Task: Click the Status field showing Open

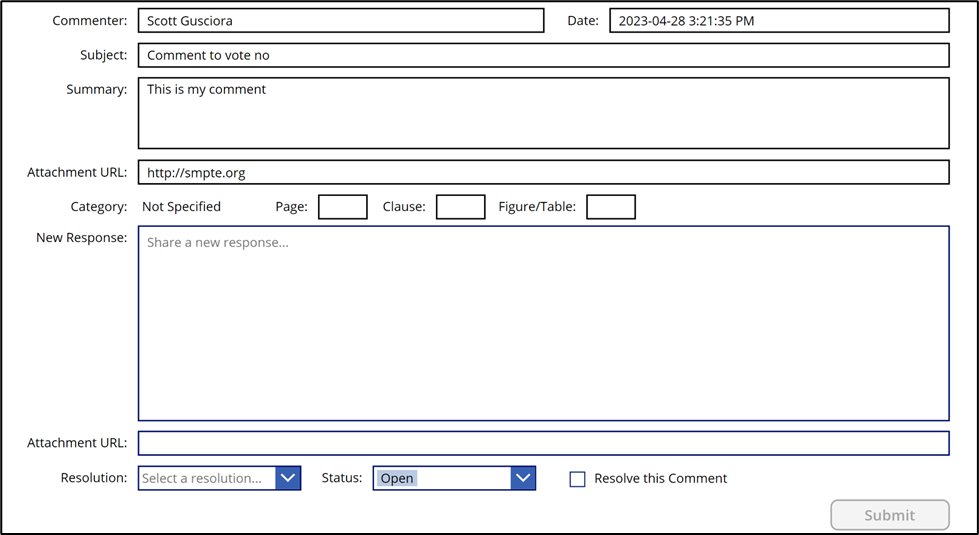Action: click(x=442, y=478)
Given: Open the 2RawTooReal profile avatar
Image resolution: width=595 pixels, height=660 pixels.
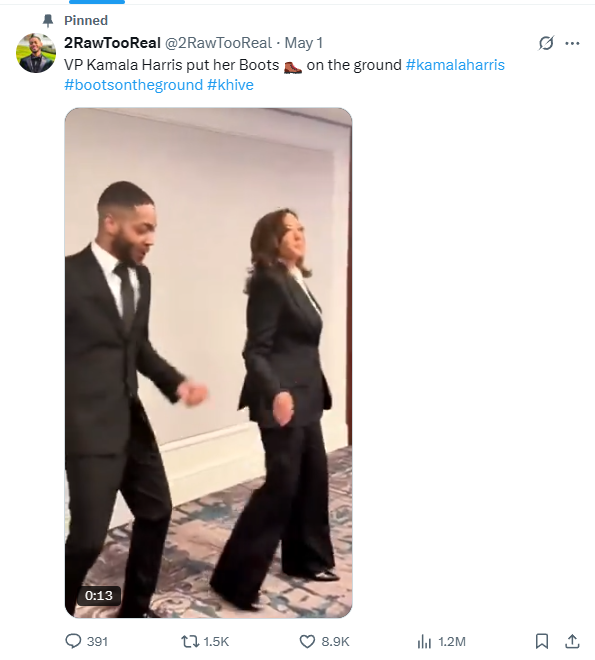Looking at the screenshot, I should pos(36,53).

* * *

WRITTEN REQUEST:
Write out the records above word for word, leaving out the pictures.

SOLUTION TO THIS EXERCISE:
Task: Click the Status field showing Open

Action: click(x=442, y=478)
Given: Open the 2RawTooReal profile avatar
Image resolution: width=595 pixels, height=660 pixels.
Looking at the screenshot, I should pos(36,53).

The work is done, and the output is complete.